"There are known knowns; there are things we know we know. We also know there are known unknowns; that is to say we know there are some things we do not know." Those words from our nation's straight-talking Secretary of Obfuscation, Donald Rumsfeld, bagged the British Plain English Campaign's "Foot in Mouth" award for 2003. Yet the language of political combat has long been a knotty art form. Clinton tangled what it means to be and not to be ("it depends what your definition of the word 'is' is"); Reagan redefined the nation's homeless problem by creating a nation of voluntary campers.
Big Dance Theater, for its part, remains most intrigued by Richard Nixon and the way he spoke about Watergate. Paul Lazar, who directs Big Dance Theater with Annie-B Parson, found that he shared his passion for the Nixon tapes with longtime company member Molly Hickok. And so the two searched for the right circumstances to integrate them into a piece, ultimately creating Plan B, which plays this weekend at the Southern Theater as part of the Walker Art Center's Out There series.

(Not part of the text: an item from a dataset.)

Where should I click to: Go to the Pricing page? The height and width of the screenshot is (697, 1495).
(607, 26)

"We had this large tome filled with the transcripts called Abuse of Power and the dialogue is written like a play but it's liberated from being structured like a play," explains Lazar by telephone from Brooklyn. "There was a sort of delicious absurdity in the way [Nixon] and his coterie would talk to each other. I despised Nixon but my politics aren't central to my interest. It's really just about a uniquely strange use of language. You usually don't get to hear the nuance of what people in power talk about. But here it's this descent into an excruciating but absurd quandary. They had something to hide but they happened to be taping themselves, which is lucky for us. They had a mindset, a whole language for their insular group with catch phrases and jargon."

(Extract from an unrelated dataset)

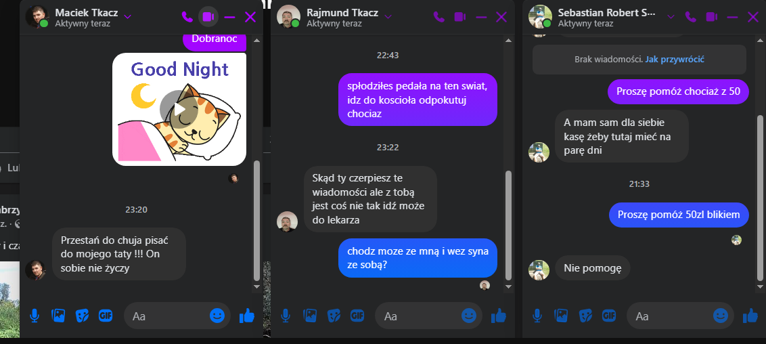Start video call with Sebastian Robert chat
The height and width of the screenshot is (344, 766).
tap(711, 17)
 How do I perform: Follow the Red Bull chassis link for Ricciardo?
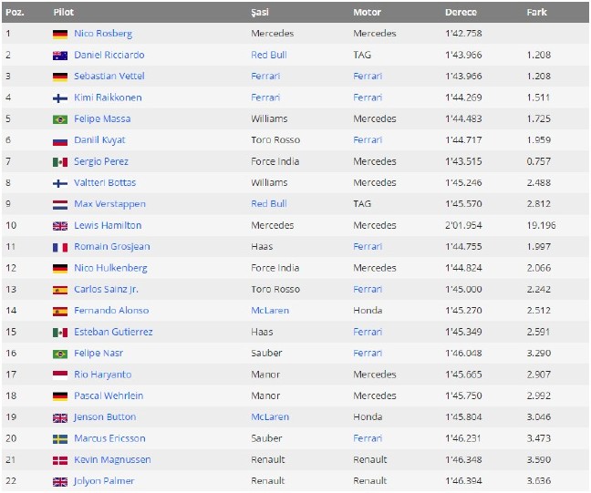(269, 55)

Parson, who was researching the phenomenon of feral children as part of the background work for a new solo, found an unlikely counterpart for the Nixon material in the story of Kaspar Hauser, the 16-year-old "wild child" who turned up in Nuremburg, Germany in 1828, entirely unadapted to society. For five years no one knew who he was; his existence both captivated and confounded the intelligentsia. The young man's murder only intensified the mystery. According to Parson, "Paul was into the [Nixon] language but he didn't think the crime was very dramatic. Then he read about Hauser's murder and he said, 'Now there's a crime!' Hauser became, organically, the pawn of this Nixonesque world."
Once the connection had been made between the wild child and that most unpeaceable Quaker, Big Dance Theatre discovered a kind of dramatic logic to the mix. "One was a world of guile looking for a clean escape and the other was such guilelessness," Lazar says. "The combination tends to be fatal to the more innocent figure. You can't help but have it play out that way, even though we didn't expect it."

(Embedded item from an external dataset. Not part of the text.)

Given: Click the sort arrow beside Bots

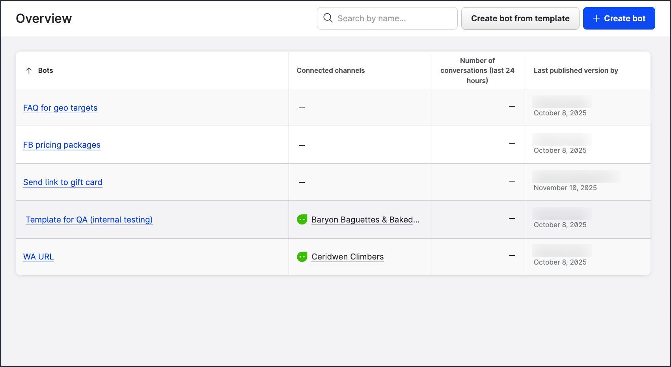Looking at the screenshot, I should (x=29, y=70).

Throughout the piece, the Nixon and Hauser figures are never referred to by name; they exist solely as archetypes. This is a common approach for a duo who delight in blending seemingly incongruent but ultimately believable material into their performances. Plan B, for example, is also a musical of sorts, set to Taiwanese torch songs reconstructed by guitarist Gary Lucas of Captain Beefheart's Magic Band. Parson also draws upon Japanese dance forms, having watched archival 1920s footage of a Japanese master who influenced modern dance pioneers Ruth St. Denis and Ted Shawn, along with images of contemporary Japanese teenagers.
Still, don't count on any rote renderings in Big Dance Theater's final product. "There's no attempt to be authentic," Parson states. "I'm not really interested in the authentic movement; there's lots of places where you can go to see that. We study it very hard, we learn the dances, but then we just let it infuse our movement. There are always layers in our work of things we are interested in. Without that it would be pretty drab and straight, like a straight play. To me the world doesn't make perfect sense."